# Pell is to silver as Fibonacci is to gold

As mentioned in the previous post, the ratio of consecutive Fibonacci numbers converges to the golden ratio. Is there a sequence whose ratios converge to the silver ratio the way ratios of Fibonacci numbers converge to the golden ratio?

(If you’re not familiar with the silver ratio, you can read more about it here.)

The Pell numbers Pn start out just like the Fibonacci numbers:

P0 = 0
P1 = 1.

But the recurrence relationship is slightly different:

Pn+2 = 2Pn+1 + Pn.

So the Pell numbers are 0, 1, 2, 5, 12, 29, ….

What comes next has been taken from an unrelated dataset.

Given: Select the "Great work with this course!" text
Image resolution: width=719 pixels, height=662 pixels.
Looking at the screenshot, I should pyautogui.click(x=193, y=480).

The ratios of consecutive Pell numbers converge to the silver ratio.

## Metallic ratios

There are more analogs of the golden ratio, such as the bronze ratio and more that do not have names. In general the kth metallic ratio is the larger root of

x² − kx − 1 = 0.

The cases n = 1, 2, and 3 correspond to the gold, silver, and bronze ratios respectively.

The quadratic equation above is the characteristic equation of the recurrence relation

Pn+2 = kPn+1 + Pn.

which suggests how we construct a sequence of integers such that consecutive ratios converge to the nth metallic constant.

So if we use k = 3 in the recurrence relation, we should get a sequence whose ratios converge to the bronze ratio. The results are

0, 1, 3, 10, 33, 109, 360, 1189, 3927, 12970, …

The following code will print the ratios.

```    def bronze(n):
if n == 0: return 0
if n == 1: return 1
return 3*bronze(n-1) + bronze(n-2)

for n in range(2, 12):
print( bronze(n)/bronze(n-1) )
```

Here’s the output.

```    3.0
3.3333333333333335
3.3
3.303030303030303
3.302752293577982
3.3027777777777776
3.302775441547519
3.3027756557168324
3.302775636083269
3.3027756378831383
```

The results are converging to the bronze ratio

(3 + √13)/2 = 3.302775637731995.

## Plastic ratio

The plastic ratio is the real root of x³ − x − 1 = 0. Following the approach above, we can construct a sequence of integers whose consecutive ratios converge to the plastic ratio with the recurrence relation

Sn+3 = Sn+1 + Sn

Let’s try this out with a little code.

```    def plastic(n):
if n < 3: return n
return plastic(n-2) + plastic(n-3)

for n in range(10, 20):
print( plastic(n)/plastic(n-1) )
```

This prints

```    1.3
1.3076923076923077
1.3529411764705883
1.3043478260869565
1.3333333333333333
1.325
1.320754716981132
1.3285714285714285
1.3225806451612903
```

which shows the ratios are approaching the plastic constant 1.324717957244746.